Proteins expressed by klar transgenes. (A) The structures of the complete and partial Klar proteins expressed by transgenes are shown. The hatched bars are 6xmyc epitope tags, and the dark gray bars are KASH domains. The numbers indicate the first and final amino acid of Klar present in each construct. (B) Western blots of larval eye disc extracts showing 6mKlar proteins expressed by three different UAS transgenes (left) and three different GLRS transgenes (right). Two lines of each of the GLRS transgenes are shown and the line numbers are indicated above each lane. Blots were probed with anti-Myc and anti-β-tubulin. 6mKlarFL is predicted to be ∼258 kD, 6mKlar3′ΔS ∼204 kD, and 6mKlar5′ΔA ∼53kD. 6mKlar5′ΔA appears larger than its predicted size. Perhaps the KASH-domain-containing Klar fragment is modified in vivo.

Figure 6.—

Localization of 6mKlar proteins in wild-type eye discs. (A) A diagram of a Z section through a developing eye disc is shown. The morphogenetic furrow (mf) is moving in the direction of the arrow. A, anterior; P, posterior. Photoreceptor cells are shaded gray; their nuclei and most of the cell cytoplasm migrate apically as the cells differentiate.
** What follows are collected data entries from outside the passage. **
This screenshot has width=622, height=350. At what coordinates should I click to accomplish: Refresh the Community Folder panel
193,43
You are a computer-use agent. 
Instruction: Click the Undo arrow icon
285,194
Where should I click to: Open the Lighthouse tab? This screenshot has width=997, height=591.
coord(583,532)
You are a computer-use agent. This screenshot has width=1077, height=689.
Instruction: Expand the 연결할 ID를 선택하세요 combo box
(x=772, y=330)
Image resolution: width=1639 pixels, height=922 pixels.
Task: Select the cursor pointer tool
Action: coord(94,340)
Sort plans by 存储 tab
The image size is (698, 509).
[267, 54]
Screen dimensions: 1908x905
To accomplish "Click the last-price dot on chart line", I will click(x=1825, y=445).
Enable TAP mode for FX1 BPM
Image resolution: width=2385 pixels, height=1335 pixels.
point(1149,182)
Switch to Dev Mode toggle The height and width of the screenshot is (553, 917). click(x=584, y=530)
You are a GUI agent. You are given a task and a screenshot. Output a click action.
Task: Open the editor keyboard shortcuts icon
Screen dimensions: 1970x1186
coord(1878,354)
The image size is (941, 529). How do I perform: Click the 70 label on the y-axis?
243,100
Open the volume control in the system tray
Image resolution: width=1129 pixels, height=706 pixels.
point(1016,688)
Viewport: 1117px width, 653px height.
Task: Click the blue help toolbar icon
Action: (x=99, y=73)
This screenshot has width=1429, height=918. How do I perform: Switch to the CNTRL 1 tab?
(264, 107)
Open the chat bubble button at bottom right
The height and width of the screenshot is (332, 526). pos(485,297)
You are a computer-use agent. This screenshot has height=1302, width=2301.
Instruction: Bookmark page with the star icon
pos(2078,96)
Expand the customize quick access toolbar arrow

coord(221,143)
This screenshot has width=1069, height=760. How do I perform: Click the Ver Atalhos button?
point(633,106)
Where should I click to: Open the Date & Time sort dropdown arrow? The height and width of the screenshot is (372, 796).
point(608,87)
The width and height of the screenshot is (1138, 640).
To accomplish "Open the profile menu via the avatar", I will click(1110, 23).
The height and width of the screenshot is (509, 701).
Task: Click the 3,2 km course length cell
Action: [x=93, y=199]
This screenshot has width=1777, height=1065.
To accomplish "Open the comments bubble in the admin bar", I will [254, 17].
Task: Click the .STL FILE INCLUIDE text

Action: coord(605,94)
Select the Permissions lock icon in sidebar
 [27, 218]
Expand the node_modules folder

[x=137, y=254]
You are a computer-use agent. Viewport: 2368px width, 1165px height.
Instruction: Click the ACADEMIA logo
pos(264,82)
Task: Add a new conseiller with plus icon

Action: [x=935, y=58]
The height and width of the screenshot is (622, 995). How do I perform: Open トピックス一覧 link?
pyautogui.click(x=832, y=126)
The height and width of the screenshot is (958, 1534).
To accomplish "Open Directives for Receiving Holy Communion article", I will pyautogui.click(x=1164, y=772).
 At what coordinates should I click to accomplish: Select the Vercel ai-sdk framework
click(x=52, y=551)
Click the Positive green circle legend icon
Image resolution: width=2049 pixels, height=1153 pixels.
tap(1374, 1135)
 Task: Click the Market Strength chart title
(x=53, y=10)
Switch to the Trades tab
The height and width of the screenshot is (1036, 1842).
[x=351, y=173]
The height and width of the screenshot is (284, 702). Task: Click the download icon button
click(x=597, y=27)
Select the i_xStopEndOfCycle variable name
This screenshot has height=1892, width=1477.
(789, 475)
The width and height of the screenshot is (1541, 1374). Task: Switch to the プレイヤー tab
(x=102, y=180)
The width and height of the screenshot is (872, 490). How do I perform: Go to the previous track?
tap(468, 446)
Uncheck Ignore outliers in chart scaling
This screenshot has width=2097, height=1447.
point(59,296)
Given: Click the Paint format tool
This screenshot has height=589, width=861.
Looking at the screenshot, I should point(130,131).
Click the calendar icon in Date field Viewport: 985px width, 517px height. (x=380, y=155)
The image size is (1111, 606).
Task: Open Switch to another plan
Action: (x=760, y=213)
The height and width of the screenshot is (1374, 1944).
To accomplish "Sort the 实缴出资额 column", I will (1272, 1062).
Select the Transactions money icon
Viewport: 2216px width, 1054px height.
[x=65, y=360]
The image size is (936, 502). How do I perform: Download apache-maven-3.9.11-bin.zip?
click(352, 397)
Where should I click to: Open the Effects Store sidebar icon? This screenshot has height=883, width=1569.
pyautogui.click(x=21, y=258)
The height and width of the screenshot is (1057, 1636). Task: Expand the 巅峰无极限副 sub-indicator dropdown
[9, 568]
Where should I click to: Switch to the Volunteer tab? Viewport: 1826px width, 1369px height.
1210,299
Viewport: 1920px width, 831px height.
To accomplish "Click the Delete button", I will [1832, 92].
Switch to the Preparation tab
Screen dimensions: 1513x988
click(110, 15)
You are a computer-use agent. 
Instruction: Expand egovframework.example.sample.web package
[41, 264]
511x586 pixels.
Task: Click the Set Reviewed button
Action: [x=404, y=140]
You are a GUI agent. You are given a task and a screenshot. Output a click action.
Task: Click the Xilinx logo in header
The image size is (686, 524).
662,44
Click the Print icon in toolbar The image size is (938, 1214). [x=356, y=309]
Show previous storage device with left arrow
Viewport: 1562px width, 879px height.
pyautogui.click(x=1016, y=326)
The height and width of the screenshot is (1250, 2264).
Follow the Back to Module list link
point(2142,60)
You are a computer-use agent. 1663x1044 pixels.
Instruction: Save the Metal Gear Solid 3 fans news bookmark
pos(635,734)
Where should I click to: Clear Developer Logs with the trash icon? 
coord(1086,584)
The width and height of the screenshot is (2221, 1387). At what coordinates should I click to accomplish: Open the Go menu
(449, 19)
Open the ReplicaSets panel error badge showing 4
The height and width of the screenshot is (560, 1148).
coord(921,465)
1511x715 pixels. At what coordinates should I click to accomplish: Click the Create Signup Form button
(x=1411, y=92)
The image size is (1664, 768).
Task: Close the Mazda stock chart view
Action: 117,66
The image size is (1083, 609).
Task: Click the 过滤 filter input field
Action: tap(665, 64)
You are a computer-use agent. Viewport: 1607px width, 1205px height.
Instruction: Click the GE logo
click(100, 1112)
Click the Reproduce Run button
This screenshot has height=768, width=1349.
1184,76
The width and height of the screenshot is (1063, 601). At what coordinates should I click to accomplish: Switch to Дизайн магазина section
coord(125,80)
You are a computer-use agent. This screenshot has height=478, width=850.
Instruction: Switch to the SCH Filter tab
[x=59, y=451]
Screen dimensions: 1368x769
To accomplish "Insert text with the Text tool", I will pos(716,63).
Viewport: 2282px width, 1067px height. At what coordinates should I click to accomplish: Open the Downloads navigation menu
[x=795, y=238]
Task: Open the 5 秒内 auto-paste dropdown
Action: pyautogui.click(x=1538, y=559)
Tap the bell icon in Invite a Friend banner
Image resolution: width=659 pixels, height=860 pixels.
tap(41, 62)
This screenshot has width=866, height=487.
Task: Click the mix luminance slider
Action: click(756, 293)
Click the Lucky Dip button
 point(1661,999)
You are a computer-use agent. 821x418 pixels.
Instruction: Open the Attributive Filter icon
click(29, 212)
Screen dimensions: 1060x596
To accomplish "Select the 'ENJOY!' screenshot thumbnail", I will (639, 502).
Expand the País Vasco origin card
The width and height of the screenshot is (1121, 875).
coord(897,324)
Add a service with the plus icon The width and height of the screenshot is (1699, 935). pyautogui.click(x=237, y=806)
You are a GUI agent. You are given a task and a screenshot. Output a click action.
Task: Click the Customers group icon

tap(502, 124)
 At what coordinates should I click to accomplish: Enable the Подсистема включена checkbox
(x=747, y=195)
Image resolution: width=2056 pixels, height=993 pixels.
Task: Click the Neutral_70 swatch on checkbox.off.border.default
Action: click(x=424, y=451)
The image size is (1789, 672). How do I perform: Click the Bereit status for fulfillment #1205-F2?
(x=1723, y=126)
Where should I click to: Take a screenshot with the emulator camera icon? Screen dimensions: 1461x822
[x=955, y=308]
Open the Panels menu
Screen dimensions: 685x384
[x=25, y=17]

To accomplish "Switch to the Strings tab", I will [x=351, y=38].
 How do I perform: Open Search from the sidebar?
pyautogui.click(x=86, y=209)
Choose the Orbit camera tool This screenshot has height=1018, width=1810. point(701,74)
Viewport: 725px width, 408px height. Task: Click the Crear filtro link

The unshaded apical cell bodies are cone cells. Purple arrows at the left mark the XY planes of the confocal images indicated (after Tomlinson and Ready 1986). (B–J) Confocal images of eye discs that express the 6mKlar transgene indicated in R cells are shown, labeled with anti-Elav to highlight R-cell nuclei (purple) and anti-myc to reveal 6mKlar proteins. B, E, and H are Z sections, and C, D, F, G, I, J are XY sections. The 6mKlar protein apical to the nuclei is thought to be associated with microtubules because it closely resembles the localization pattern of the microtubule-associated protein Futsch (Patterson et al. 2004).

Figure 7.—

Complementation of klar^CD4 by glrs-6mklar transgenes. External adult eyes (A, D, and G), light micrographs of adult retinal sections (B, E, H), and confocal images of larval eye discs (C, F, and I) are shown. Eye discs in C, F, I are labeled with anti-Elav to highlight R cells (blue) and phalloidin to mark cell membranes (red). (A, B, C) Two copies of a glrs-6mklarFL transgene in a klar^mCD4 background. (D, E, F) Two copies of a glrs-6mklar5′ΔA transgene in a klar^mCD4 background. (G, H, I) Two copies of a glrs-6mklar3′ΔS transgene in a klar^mCD4 background. Five eyes of each genotype were observed and representative data are shown.